Хагбард покачал головой.

- Они не возражают, чтобы были найдены позднеатлантические руины, которые ничего не расскажут о существовании иллюминатов. Что касается Пирамиды Глаза, то, как мне кажется, здесь у них реальная проблема. Уничтожить Пирамиду невозможно, а если бы даже они и могли, то не захотели бы. Она явно свидетельствует о существовании в прошлом сверхцивилизации.

- Хм, - сказал Джордж, которому вовсе не улыбалось встречаться с главой американского преступного синдиката, - тогда нам следует вернуться и самим раскопать храм Тефиды, пока его не захватили иллюминаты.

- Черт возьми! - сказала мисс Мао. - Это самый критический момент в истории цивилизации. У нас нет времени возиться с археологией.

- Он всего лишь легионер, - сказал Хагбард. - Хотя после выполнения этой миссии он узнает Прекраснейшую и станет диаконом.
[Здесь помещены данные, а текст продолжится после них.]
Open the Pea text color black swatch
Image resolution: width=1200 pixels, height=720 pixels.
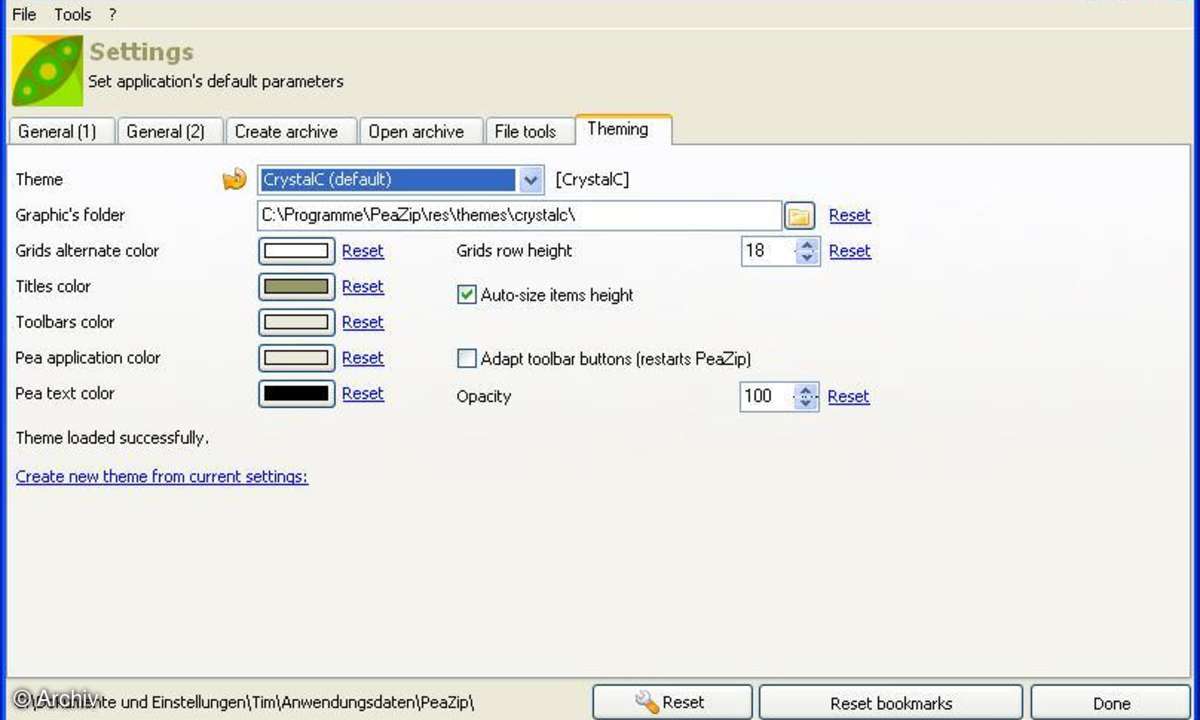[x=296, y=394]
Тогда он поймет больше. Джордж, я хочу, чтобы ты стал посредником между дискордианским движением и Синдикатом. Ты отвезешь эти четыре статуи Роберту Патни Дрейку и расскажешь ему, что там, откуда их извлекли, есть много чего еще. Попроси Дрейка перестать работать на иллюминатов, пусть он прекратит охоту на наших людей и те заказные убийства, которые он разрабатывает вместе с иллюминатами. А чтобы продемонстрировать нам свою лояльность, пусть в ближайшие двадцать четыре часа прикончит 24 иллюминатских агента. Их имена будут в запечатанном конверте, который ты ему передашь.
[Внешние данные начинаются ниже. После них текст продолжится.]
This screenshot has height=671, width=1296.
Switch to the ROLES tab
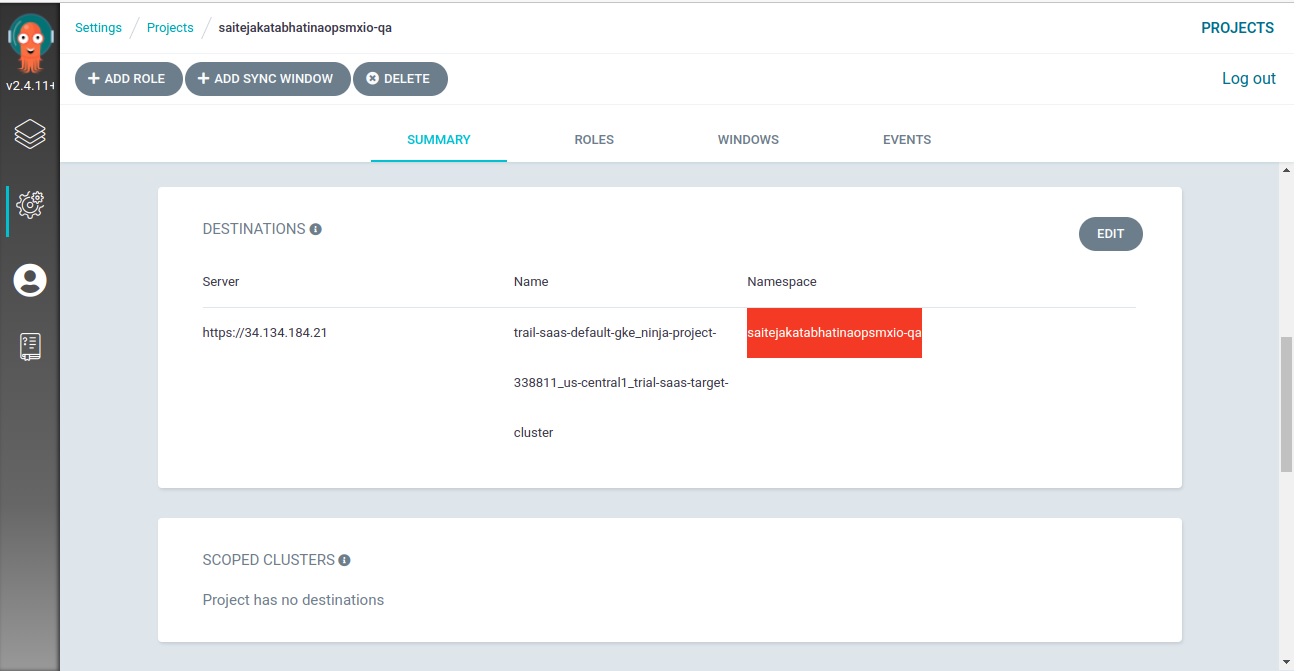[594, 140]
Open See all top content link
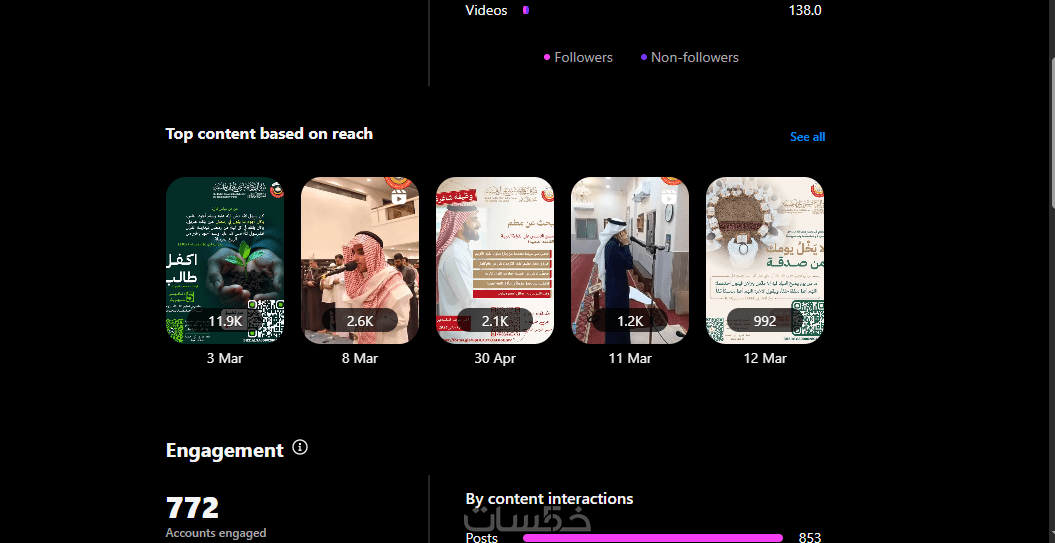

ПЯТЕРКИ. СЕКС. ЗДЕСЬ ПРЕМУДРОСТЬ.

 

Прокурор штата Майло А. Фланаган стоял на крыше высотного дома на Лейк-Шор-драйв, в котором он жил, и пристально разглядывал в мощный бинокль серо-голубую гладь озера Мичиган. Дело было двадцать четвертого апреля, в день завершения проекта «Тефида». В любой момент могло появиться грузовое судно, похожее на любое другое грузовое судно Великих Озер, направляющееся к шлюзам реки Чикаго. Только у этого в трюме будет демонтированный атлантический храм, упакованный в большие ящики. Опознавательным знаком явится красный треугольник на трубе.
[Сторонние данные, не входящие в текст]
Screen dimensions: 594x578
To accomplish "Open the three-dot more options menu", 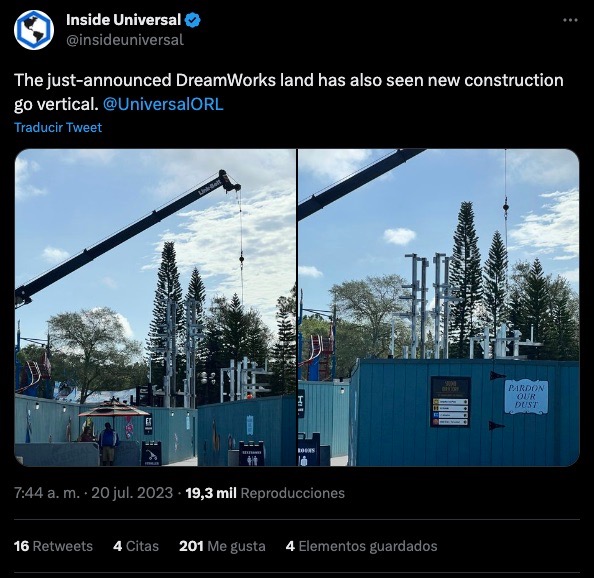I will [570, 20].
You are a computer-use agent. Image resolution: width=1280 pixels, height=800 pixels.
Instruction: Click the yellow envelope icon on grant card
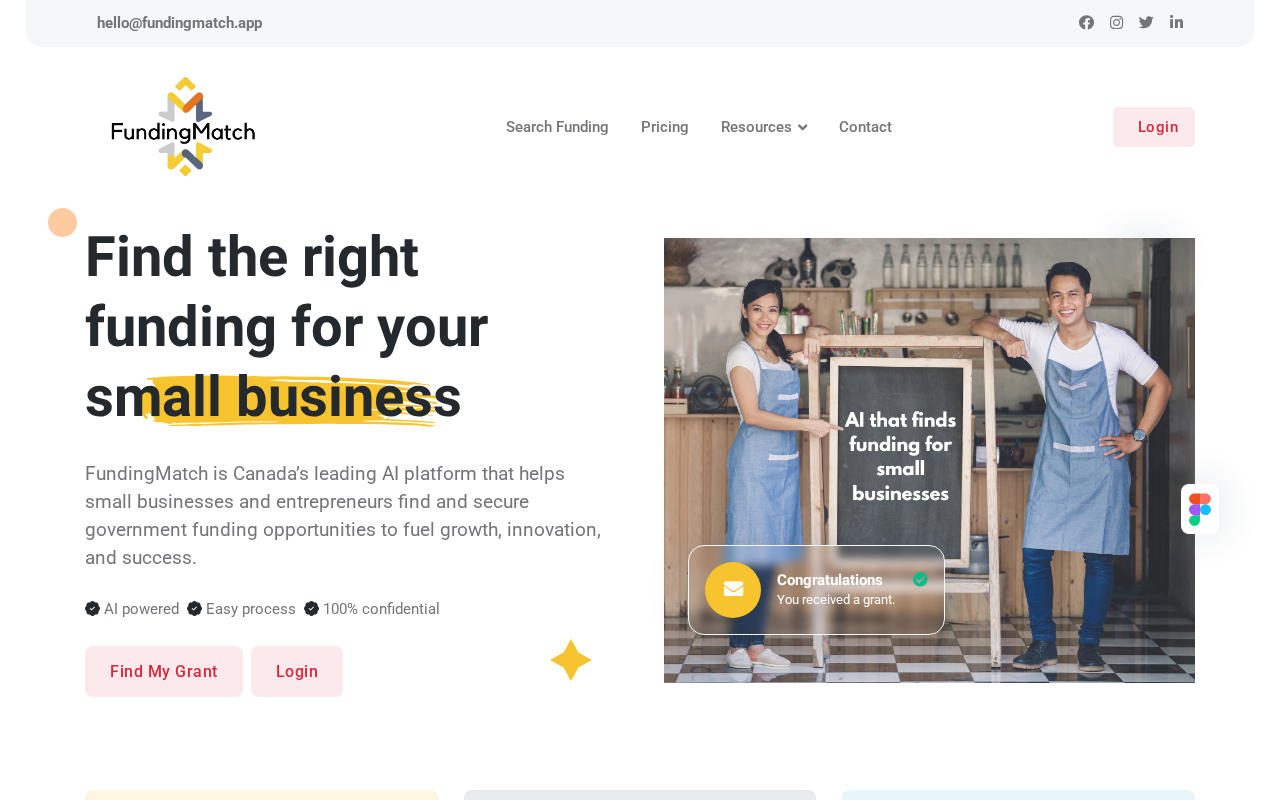pyautogui.click(x=733, y=590)
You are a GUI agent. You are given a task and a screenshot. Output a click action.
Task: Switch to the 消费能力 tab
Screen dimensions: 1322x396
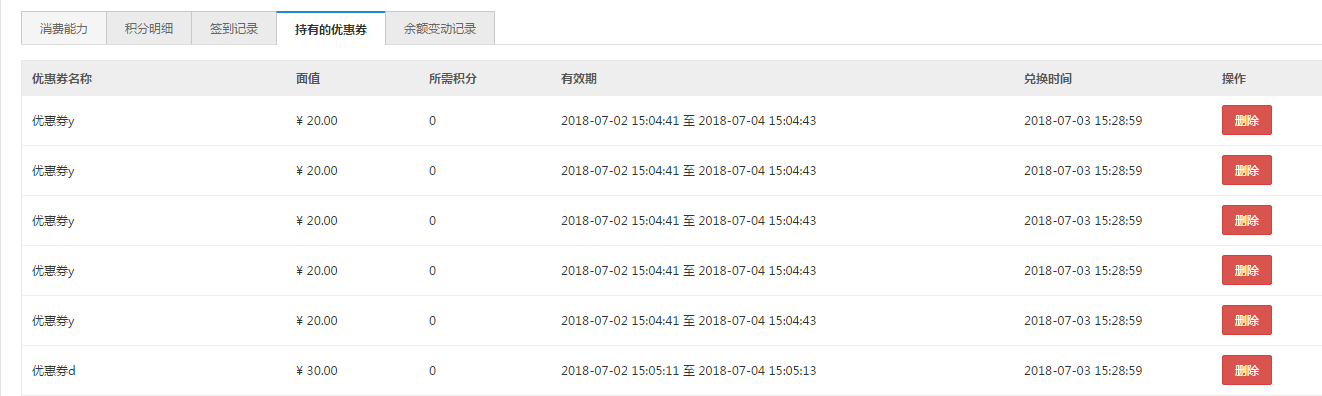click(64, 29)
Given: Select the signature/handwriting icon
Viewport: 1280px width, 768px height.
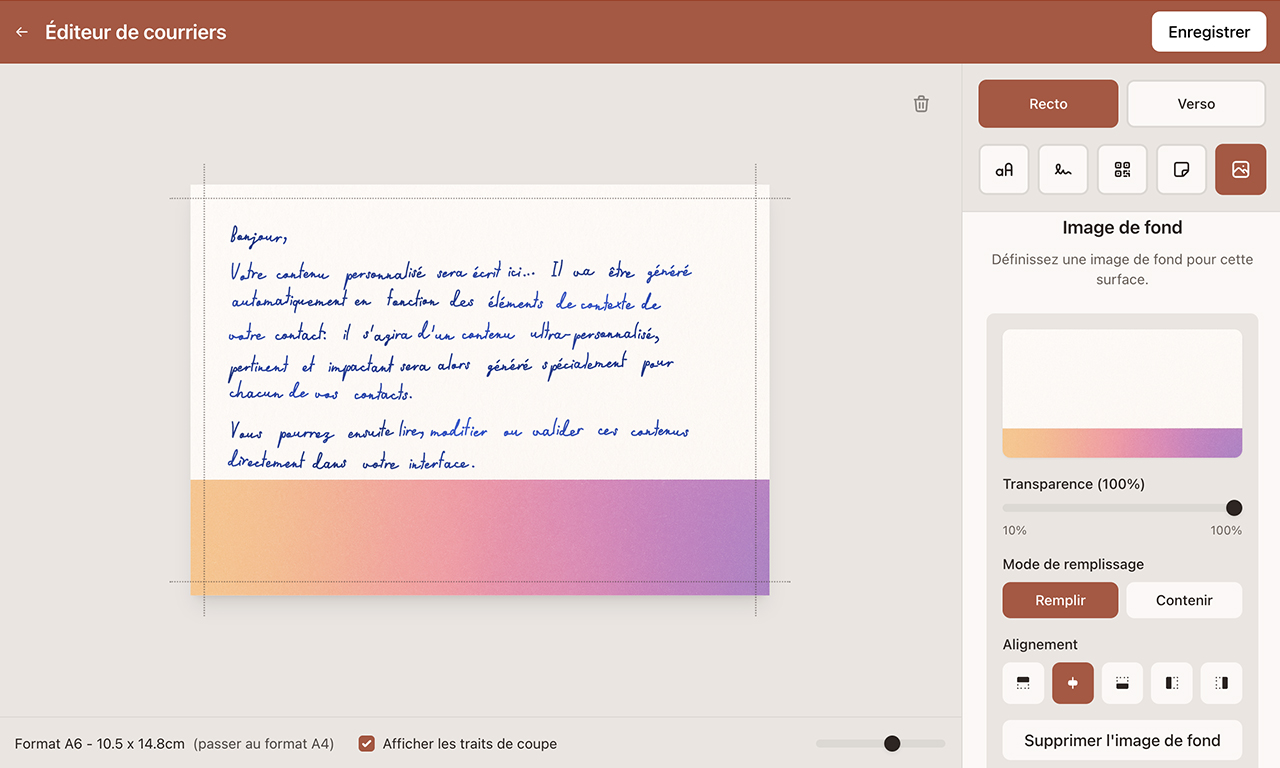Looking at the screenshot, I should point(1062,169).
Фланаган (известный в ордене как брат Иоганн Бегхард) обязан был проверить груз и послать отчет в Ложу Бдительности, североамериканский командный центр иллюминатов. После этого демонтированному храму предстояло отправиться вниз по реке в Сент-Луис. А уж оттуда, по предварительной договоренности с Президентом США, грузовики под охраной армии должны были доставить его в Форт-Нокс. Президент не знал, с кем имеет дело. ЦРУ сообщило ему, что эти памятники старины поступили от Ливонского национально-освободительного движения, из-за Железного Занавеса. Некоторые генералы в ЦРУ знали истинный характер организации, которой помогала Америка, потому что сами были членами этой организации. Ясное дело, Синдикат (даже не нуждаясь в прикрытии) хранил три четверти своего золота вместе с государственным золотым запасом в Форт-Ноксе. «Разве можно найти более надежное место?» - однажды спросил Роберт Патни Дрейк.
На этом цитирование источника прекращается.